Entre janeiro e maio, foram registadas 181 transações – 158 (87%) completas –, menos 31,70% do que nos mesmo período de 2025. É de notas que apenas 52 (29%) revelaram o valor.
A grande parte corresponde a fusões e aquisições (M&A, na sigla em inglês), que dominam o mercado com 1.033 milhões de euros. 70 foram concluídas, num total de 263 milhões de euros. No capital de risco (venture capital), 34 operações marcam os cinco primeiros meses do ano, num total de 351 milhões de euros, e no private equity foram feitas 29 transações, correspondentes a uma mobilização de 340 milhões, que caiu 52% em termos homólogos.
A Draycott, investidor líder em private equity em Portugal tanto em número como volume de transações, concretizou três investimentos até ao momento. É de recordar o desinvestimento feito na espanhola Helia Renovables, à qual a Galp comprou um portefólio eólico por 320 milhões de euros.
No M&A, o Real Estate e a Internet, Software & IT Services dominam e registaram 27 transações cada um, apesar de terem registado quebras de 40% e 23%, respetivamente, em relação ao mesmo período de 2025. O setor Business & Professional Support apresentou-se em 17 transações até maio, registando um crescimento expressivo de 89% em termos homólogos.
No capítulo das transações transfronteiriças, Espanha responde por 15 das 54 transações efetuadas em Portugal, tendo investido 100,35 milhões de euros nos primeiros cinco meses do ano. Para o total de 388,24 milhões investidos em empresas portuguesas contribuem o Reino Unido, com 10 transações, os EUA, com oito, França, com sete, entre outros.
Em sentido contrário, registaram-se 47 transações de empresas portuguesas em mercados externos (1.583,01 milhões de euros), com as novas tecnologias a deixarem clara a dinâmica do setor. Por país, 19 foram concretizadas no mercado espanhol, num total de 431,85 milhões de euros, seis no Reino Unido (20,07 milhões). No Brasil, apesar de o número de transações ser menos, o valor agregado ascende a 705,56 milhões.

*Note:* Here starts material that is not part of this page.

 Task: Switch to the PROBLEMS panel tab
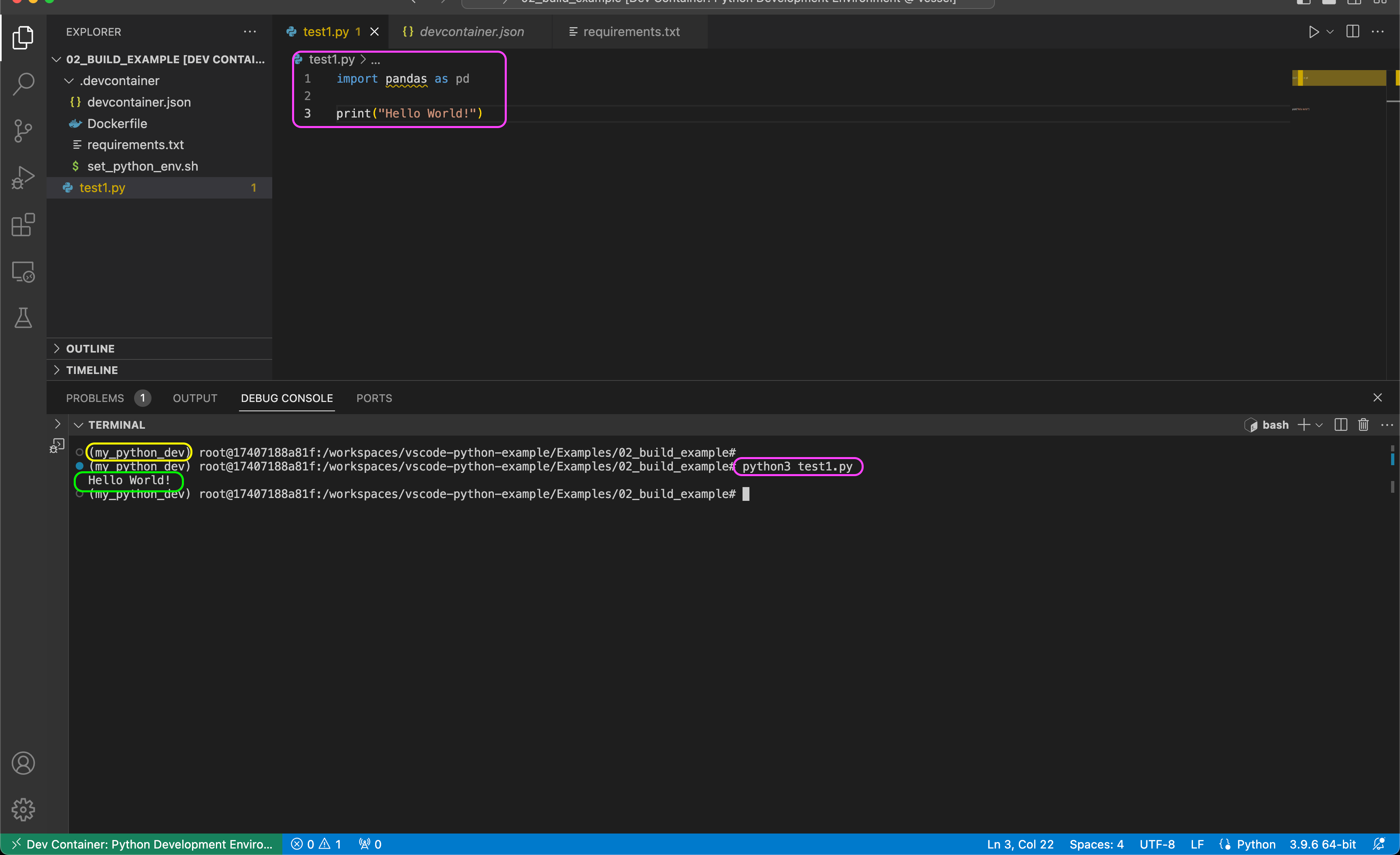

Na assessoria financeira, a PwC Portugal lidera em volume de transações, com 70 milhões, enquanto a EY Portugal está no topo em número (sete transações), considerando apenas as big four. Quanto à assessoria jurídica, a Morais Leitão está à frente do ranking em volume de transações (698,66 milhões de euros), seguida da VdA e da PLMJ. A Cuatrecasas Portugal, por outro lado, lidera em número, com 10.